ACTIVITÉ A ▸
Traduisez en anglais cette phrase de l'extrait sur l'utopie : « Cette utopie tout autre est fille du goût hérétique du plaisir et de l’objection de conscience à l’égard des Desseins divin, naturel ou psychique. »
ACTIVITÉ B ▸
Répondez à ces questions d'après l'extrait sur l'utopie.
(i) Selon l'extrait, qui la juge « intrinsèquement désordonnée » ?
(ii) Selon qui pollue-t-elle l'âme russe ?
(iii) De quoi « cette utopie tout autre » est-elle fille ?
ACTIVITÉ C ▸
Poursuivez l'extrait sur l'utopie à partir de sa dernière phrase.

EXTRAIT ▸

= = = =

Compulsion de non-sens car biologiquement stérile et socialement inutile, intrinsèquement désordonnée selon Rome (donc théologiquement réprouvée puis juridiquement incriminée ), elle témoigne depuis toujours (et Socrate) d’un goût hérétique du plaisir. Elle se dérobe au Dessein divin. Elle offense l’ordre des choses en dévoyant les fonctions naturelles (le Dessein laïc). Aujourd’hui, elle saperait l’ordre symbolique des genres (ce totalitarisme hétérosexiste) semant le désordre psychique en s’exonérant des « choses du sang et de la reproduction » comme d’une place dans la chaîne ordonnée des générations (Cf. Mmes Agacinsky ou Boutin) quand elle ne pollue pas l’âme russe selon Poutine.
Bref un lieu qui n’a pas lieu d’être !
Mais on a aussi, pour ceux qui y étaient sensibles, entrevu dans ce « lieu qui n’existe pas », hormis pour ses parias, la perspective, la promesse, le signe, comme un songe prémonitoire d’un autre sens à l’utopie. Cette utopie tout autre est fille du goût hérétique du plaisir et de l’objection de conscience à l’égard des Desseins divin, naturel ou psychique. Une création jubilante et librement perverse des sens libérés des finalités chères aux totalitarismes évoqués plus haut.

= = = =

ITEMS LISTÉS ▸

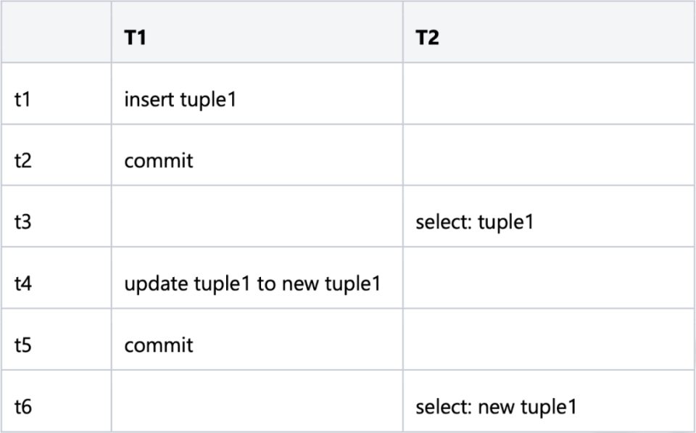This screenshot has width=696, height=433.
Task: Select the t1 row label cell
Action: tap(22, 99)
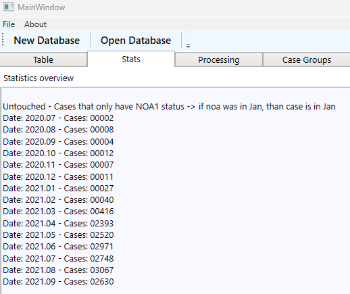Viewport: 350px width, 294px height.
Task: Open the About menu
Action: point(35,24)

= = = =

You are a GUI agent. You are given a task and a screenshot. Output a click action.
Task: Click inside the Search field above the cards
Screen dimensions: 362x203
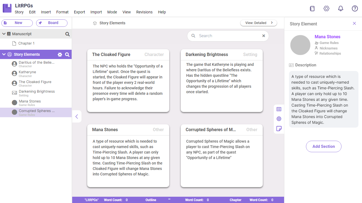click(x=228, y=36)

= = = =

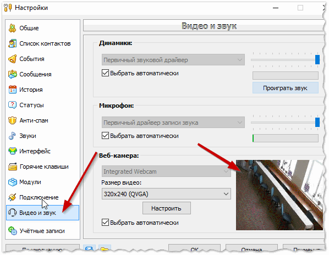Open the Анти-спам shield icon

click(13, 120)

= = = =

CORRIGÉ A ▸
This wholly other utopia is the daughter of the heretical taste for pleasure and of conscientious objection toward the divine, natural, or psychic Designs.

CORRIGÉ B ▸
(i) Rome.
(ii) Selon Poutine.
(iii) Du goût hérétique du plaisir et de l'objection de conscience à l'égard des Desseins divin, naturel ou psychique.

CORRIGÉ C ▸
Le sens non pratique du possible disait le philosophe Henri Lefebvre à propos de l’utopie. Ce sens rend bien compte du rêve de tou/tes les opprimé/es qui songent obstinément à une vie (im)possible : penser un impossible possible et se projeter autrement que dans l’anonymat d’une clandestinité sans issue. Car l’utopie est projet.
Ce rêve, l’homosexualité le porte non seulement en héritage mais dans son ADN. Il ne s’agit pas que d’Histoire. Il ne s’agit pas seulement de l’imaginaire de la résistance qui tenta de construire des homosexualités possibles contre les stigmatisations et les persécutions religieuses et séculières tour à tour. (Culture élitiste d’esthètes d’une sexualité d’exception, culture populaire de la folitude dont le rire et l’autodérision étaient le ferment et le dopant, culture des marges interlopes où la déréliction se grimait en donneuse de spectacle, lesbianisme d’amazone…).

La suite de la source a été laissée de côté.